▶ _What you are asked to do_
What you return must match the entries exactly, except that the pictures are gone.

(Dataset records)
· · · · · · ·

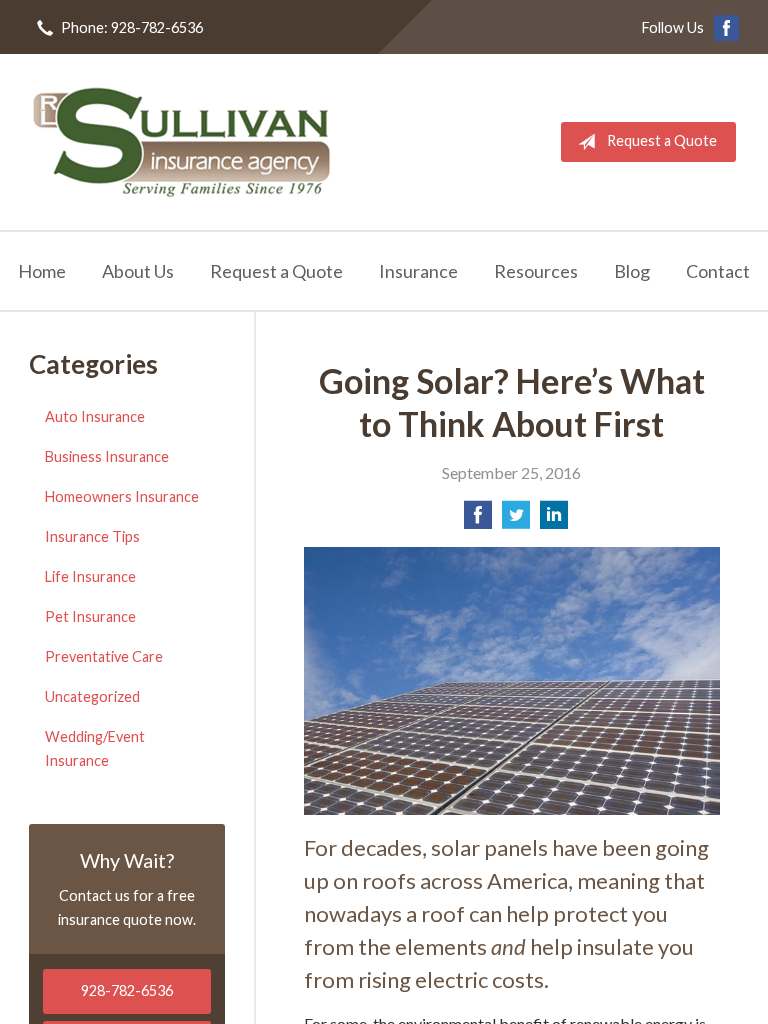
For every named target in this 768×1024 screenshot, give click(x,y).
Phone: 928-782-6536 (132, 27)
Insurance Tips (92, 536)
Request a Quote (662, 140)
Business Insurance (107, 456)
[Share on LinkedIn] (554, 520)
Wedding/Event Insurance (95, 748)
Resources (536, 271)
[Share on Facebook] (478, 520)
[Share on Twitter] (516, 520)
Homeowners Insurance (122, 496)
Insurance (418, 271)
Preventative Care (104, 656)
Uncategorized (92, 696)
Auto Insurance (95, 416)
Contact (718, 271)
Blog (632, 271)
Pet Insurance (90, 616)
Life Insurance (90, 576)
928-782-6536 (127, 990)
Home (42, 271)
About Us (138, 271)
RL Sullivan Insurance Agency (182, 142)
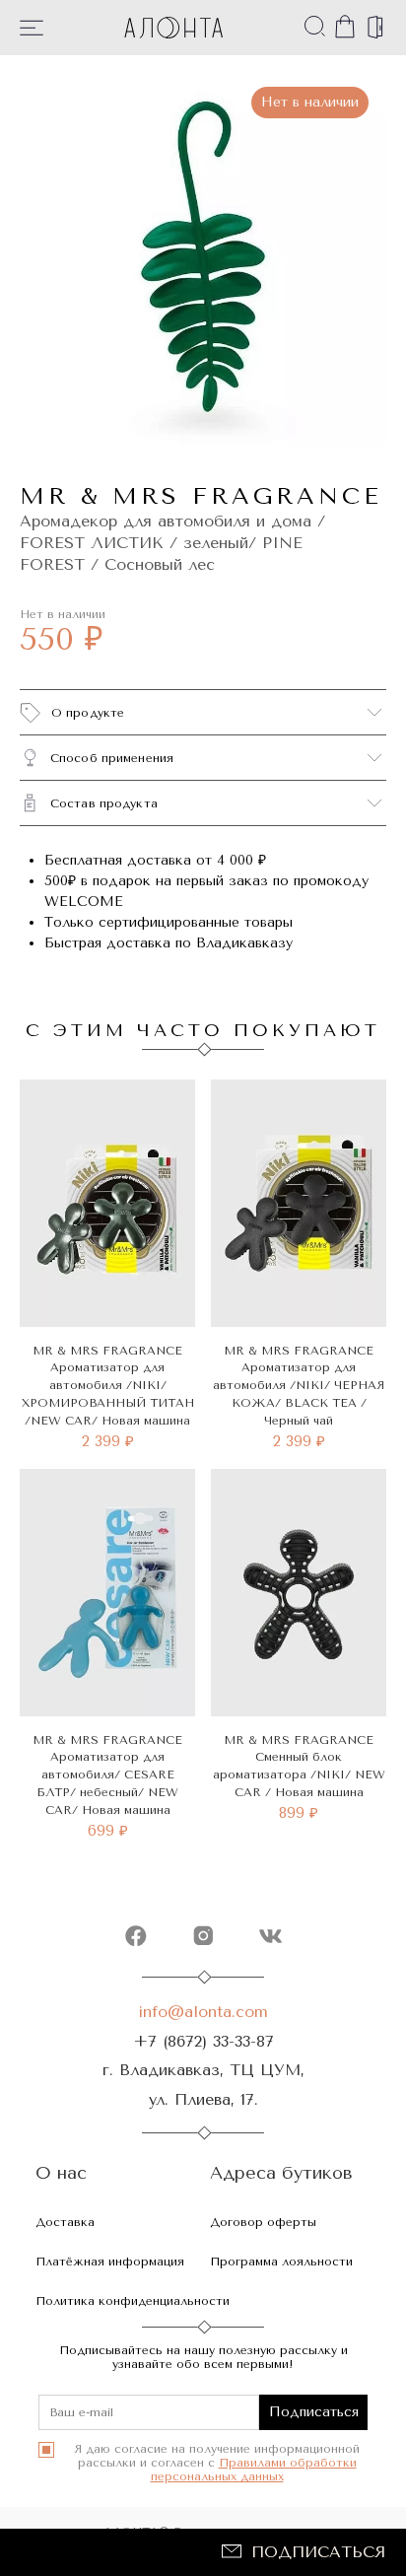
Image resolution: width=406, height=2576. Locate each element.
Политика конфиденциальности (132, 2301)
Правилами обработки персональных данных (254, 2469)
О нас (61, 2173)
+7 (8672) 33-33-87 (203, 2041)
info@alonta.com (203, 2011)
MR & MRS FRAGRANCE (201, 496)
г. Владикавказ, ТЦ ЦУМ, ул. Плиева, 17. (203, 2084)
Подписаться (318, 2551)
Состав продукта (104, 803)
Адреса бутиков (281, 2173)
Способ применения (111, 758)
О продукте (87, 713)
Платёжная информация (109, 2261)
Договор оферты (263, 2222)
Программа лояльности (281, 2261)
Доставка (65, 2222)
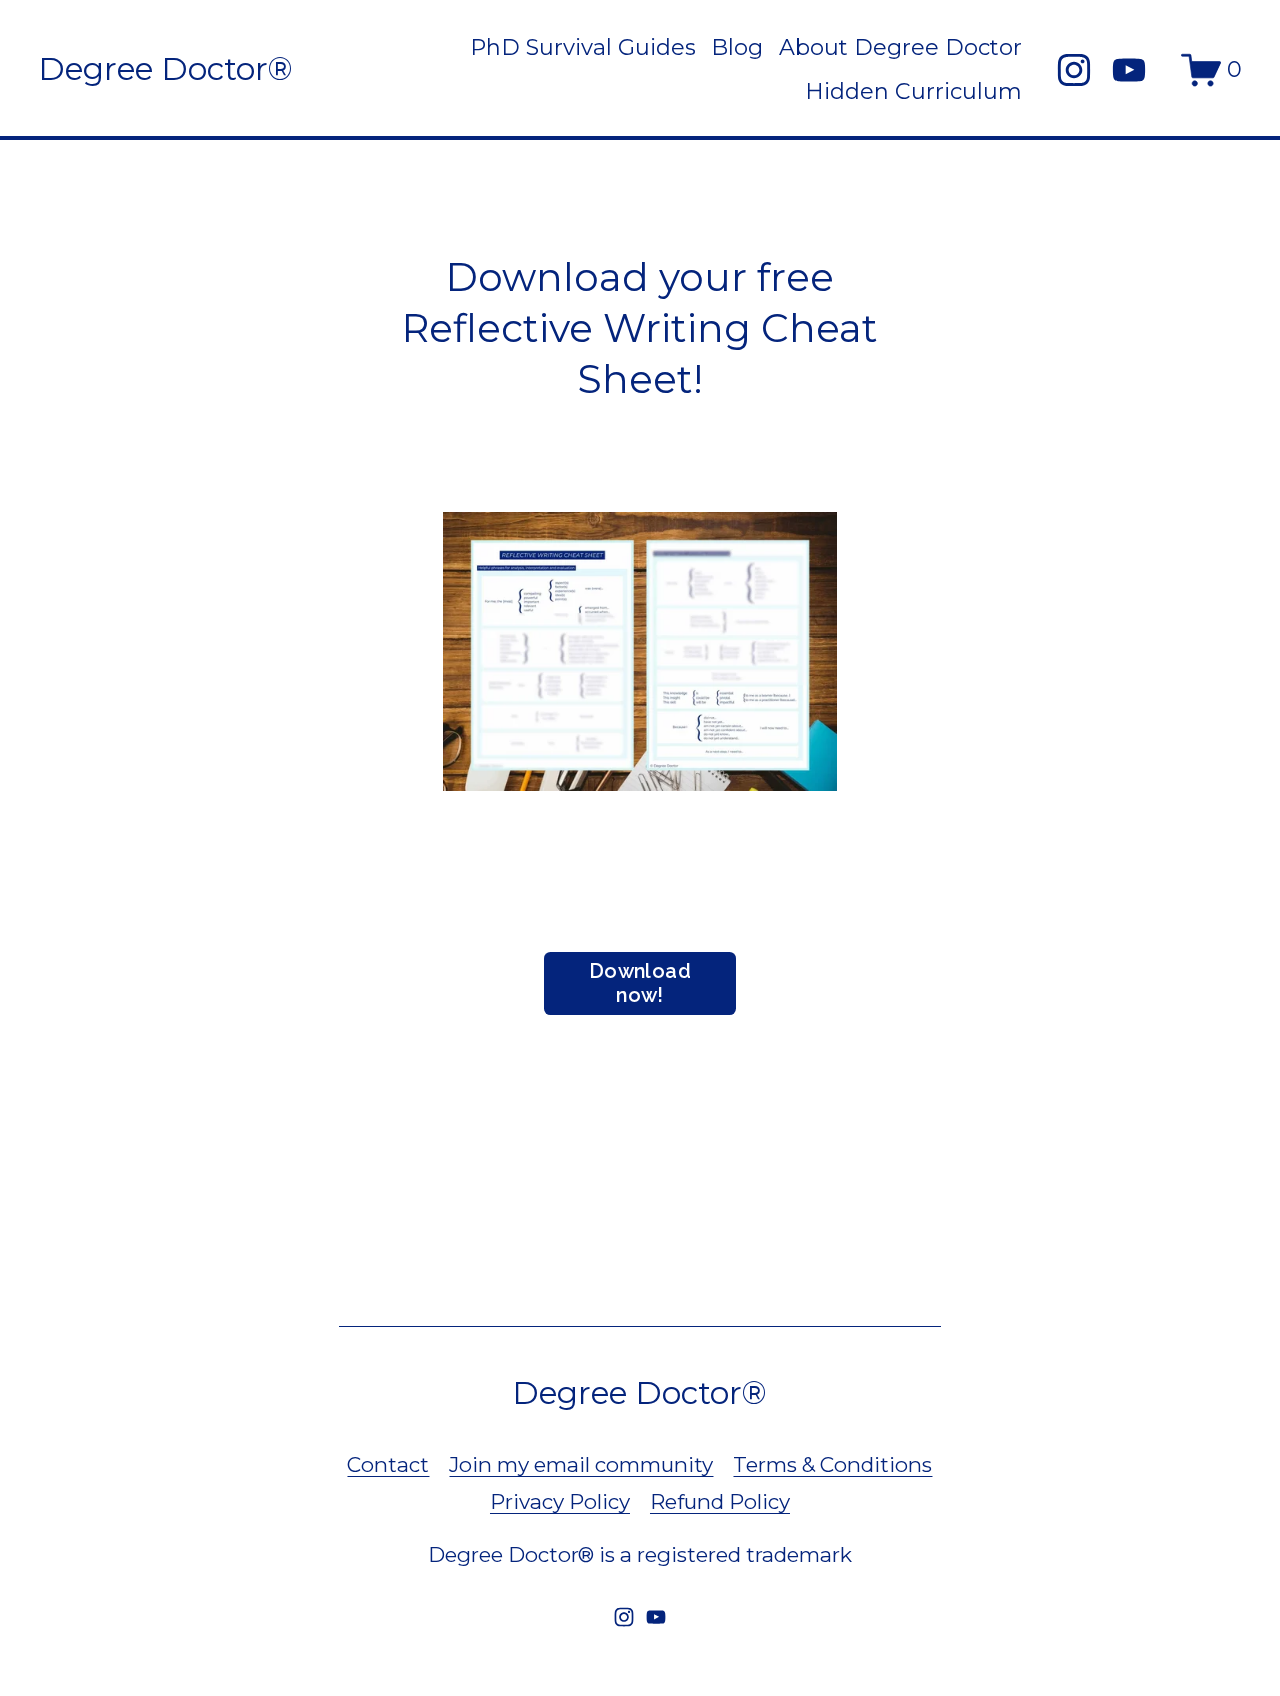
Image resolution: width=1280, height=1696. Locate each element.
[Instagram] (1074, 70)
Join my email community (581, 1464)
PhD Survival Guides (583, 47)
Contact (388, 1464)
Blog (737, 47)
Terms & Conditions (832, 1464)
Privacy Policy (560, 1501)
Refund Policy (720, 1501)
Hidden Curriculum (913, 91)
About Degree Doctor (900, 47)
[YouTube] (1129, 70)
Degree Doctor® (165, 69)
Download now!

· · · · · · ·

▶ _Result below_
For every named target in this 768×1024 screenshot, give click(x,y).
Phone: 928-782-6536 (132, 27)
Insurance Tips (92, 536)
Request a Quote (662, 140)
Business Insurance (107, 456)
[Share on LinkedIn] (554, 520)
Wedding/Event Insurance (95, 748)
Resources (536, 271)
[Share on Facebook] (478, 520)
[Share on Twitter] (516, 520)
Homeowners Insurance (122, 496)
Insurance (418, 271)
Preventative Care (104, 656)
Uncategorized (92, 696)
Auto Insurance (95, 416)
Contact (718, 271)
Blog (632, 271)
Pet Insurance (90, 616)
Life Insurance (90, 576)
928-782-6536 (127, 990)
Home (42, 271)
About Us (138, 271)
RL Sullivan Insurance Agency (182, 142)
Image resolution: width=406, height=2576. Locate each element.
Политика конфиденциальности (132, 2301)
Правилами обработки персональных данных (254, 2469)
О нас (61, 2173)
+7 (8672) 33-33-87 (203, 2041)
info@alonta.com (203, 2011)
MR & MRS FRAGRANCE (201, 496)
г. Владикавказ, ТЦ ЦУМ, ул. Плиева, 17. (203, 2084)
Подписаться (318, 2551)
Состав продукта (104, 803)
Адреса бутиков (281, 2173)
Способ применения (111, 758)
О продукте (87, 713)
Платёжная информация (109, 2261)
Договор оферты (263, 2222)
Программа лояльности (281, 2261)
Доставка (65, 2222)
Image resolution: width=1280, height=1696. Locate each element.
[Instagram] (1074, 70)
Join my email community (581, 1464)
PhD Survival Guides (583, 47)
Contact (388, 1464)
Blog (737, 47)
Terms & Conditions (832, 1464)
Privacy Policy (560, 1501)
Refund Policy (720, 1501)
Hidden Curriculum (913, 91)
About Degree Doctor (900, 47)
[YouTube] (1129, 70)
Degree Doctor® (165, 69)
Download now!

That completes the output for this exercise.